### What you need to do
Write out the entries again, replacing "Instruction" with "Goal" wherever it appears and keeping everything else unchanged.

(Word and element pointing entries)
┌────────
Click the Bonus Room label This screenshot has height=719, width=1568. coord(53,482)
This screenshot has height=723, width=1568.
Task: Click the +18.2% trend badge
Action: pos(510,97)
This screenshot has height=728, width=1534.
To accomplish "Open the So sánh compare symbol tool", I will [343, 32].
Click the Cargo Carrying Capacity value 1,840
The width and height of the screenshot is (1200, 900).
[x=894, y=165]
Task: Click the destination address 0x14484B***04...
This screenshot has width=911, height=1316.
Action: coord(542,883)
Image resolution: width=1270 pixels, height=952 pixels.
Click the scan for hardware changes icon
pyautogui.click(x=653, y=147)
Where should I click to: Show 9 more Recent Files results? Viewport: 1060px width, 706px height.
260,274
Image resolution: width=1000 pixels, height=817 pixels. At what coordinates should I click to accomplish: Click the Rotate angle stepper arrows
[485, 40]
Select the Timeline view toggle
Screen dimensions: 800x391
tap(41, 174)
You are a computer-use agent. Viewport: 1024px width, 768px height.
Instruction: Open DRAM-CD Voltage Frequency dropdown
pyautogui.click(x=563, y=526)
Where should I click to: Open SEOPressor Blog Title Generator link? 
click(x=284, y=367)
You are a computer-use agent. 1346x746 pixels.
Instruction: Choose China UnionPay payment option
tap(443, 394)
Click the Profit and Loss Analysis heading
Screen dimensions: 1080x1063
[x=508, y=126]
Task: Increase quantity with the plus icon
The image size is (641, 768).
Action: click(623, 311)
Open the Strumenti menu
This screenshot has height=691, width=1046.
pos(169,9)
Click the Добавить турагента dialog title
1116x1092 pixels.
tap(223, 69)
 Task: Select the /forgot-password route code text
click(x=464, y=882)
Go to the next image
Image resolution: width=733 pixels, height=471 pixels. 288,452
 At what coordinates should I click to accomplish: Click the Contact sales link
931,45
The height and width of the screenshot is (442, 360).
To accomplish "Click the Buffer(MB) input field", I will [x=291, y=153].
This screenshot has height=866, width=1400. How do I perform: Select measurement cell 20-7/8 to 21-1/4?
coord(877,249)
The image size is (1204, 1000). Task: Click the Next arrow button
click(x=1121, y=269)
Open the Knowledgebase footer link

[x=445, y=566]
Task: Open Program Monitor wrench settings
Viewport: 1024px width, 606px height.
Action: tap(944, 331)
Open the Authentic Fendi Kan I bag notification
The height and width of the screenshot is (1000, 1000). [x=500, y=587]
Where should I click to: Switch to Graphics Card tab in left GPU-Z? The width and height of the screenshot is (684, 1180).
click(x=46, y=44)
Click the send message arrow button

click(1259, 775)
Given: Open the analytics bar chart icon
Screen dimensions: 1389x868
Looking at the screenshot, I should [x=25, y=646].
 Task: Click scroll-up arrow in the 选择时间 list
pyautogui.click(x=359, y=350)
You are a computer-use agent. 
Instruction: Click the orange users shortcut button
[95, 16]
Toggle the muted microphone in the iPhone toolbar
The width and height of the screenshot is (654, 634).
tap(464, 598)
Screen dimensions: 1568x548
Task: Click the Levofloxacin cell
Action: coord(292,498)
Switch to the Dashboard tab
└────────
### Final answer
Click the Bonus Room label This screenshot has height=719, width=1568. coord(53,482)
This screenshot has height=723, width=1568.
Task: Click the +18.2% trend badge
Action: pos(510,97)
This screenshot has height=728, width=1534.
To accomplish "Open the So sánh compare symbol tool", I will [343, 32].
Click the Cargo Carrying Capacity value 1,840
The width and height of the screenshot is (1200, 900).
[x=894, y=165]
Task: Click the destination address 0x14484B***04...
This screenshot has width=911, height=1316.
Action: coord(542,883)
Image resolution: width=1270 pixels, height=952 pixels.
Click the scan for hardware changes icon
pyautogui.click(x=653, y=147)
Where should I click to: Show 9 more Recent Files results? Viewport: 1060px width, 706px height.
260,274
Image resolution: width=1000 pixels, height=817 pixels. At what coordinates should I click to accomplish: Click the Rotate angle stepper arrows
[485, 40]
Select the Timeline view toggle
Screen dimensions: 800x391
tap(41, 174)
You are a computer-use agent. Viewport: 1024px width, 768px height.
Goal: Open DRAM-CD Voltage Frequency dropdown
pyautogui.click(x=563, y=526)
Where should I click to: Open SEOPressor Blog Title Generator link? 
click(x=284, y=367)
You are a computer-use agent. 1346x746 pixels.
Goal: Choose China UnionPay payment option
tap(443, 394)
Click the Profit and Loss Analysis heading
Screen dimensions: 1080x1063
[x=508, y=126]
Task: Increase quantity with the plus icon
The image size is (641, 768).
Action: click(623, 311)
Open the Strumenti menu
This screenshot has height=691, width=1046.
pos(169,9)
Click the Добавить турагента dialog title
1116x1092 pixels.
tap(223, 69)
 Task: Select the /forgot-password route code text
click(x=464, y=882)
Go to the next image
Image resolution: width=733 pixels, height=471 pixels. 288,452
 At what coordinates should I click to accomplish: Click the Contact sales link
931,45
The height and width of the screenshot is (442, 360).
To accomplish "Click the Buffer(MB) input field", I will [x=291, y=153].
This screenshot has height=866, width=1400. How do I perform: Select measurement cell 20-7/8 to 21-1/4?
coord(877,249)
The image size is (1204, 1000). Task: Click the Next arrow button
click(x=1121, y=269)
Open the Knowledgebase footer link

[x=445, y=566]
Task: Open Program Monitor wrench settings
Viewport: 1024px width, 606px height.
Action: tap(944, 331)
Open the Authentic Fendi Kan I bag notification
The height and width of the screenshot is (1000, 1000). [x=500, y=587]
Where should I click to: Switch to Graphics Card tab in left GPU-Z? The width and height of the screenshot is (684, 1180).
click(x=46, y=44)
Click the send message arrow button

click(1259, 775)
Given: Open the analytics bar chart icon
Screen dimensions: 1389x868
Looking at the screenshot, I should [x=25, y=646].
 Task: Click scroll-up arrow in the 选择时间 list
pyautogui.click(x=359, y=350)
You are a computer-use agent. 
Goal: Click the orange users shortcut button
[95, 16]
Toggle the muted microphone in the iPhone toolbar
The width and height of the screenshot is (654, 634).
tap(464, 598)
Screen dimensions: 1568x548
Task: Click the Levofloxacin cell
Action: coord(292,498)
Switch to the Dashboard tab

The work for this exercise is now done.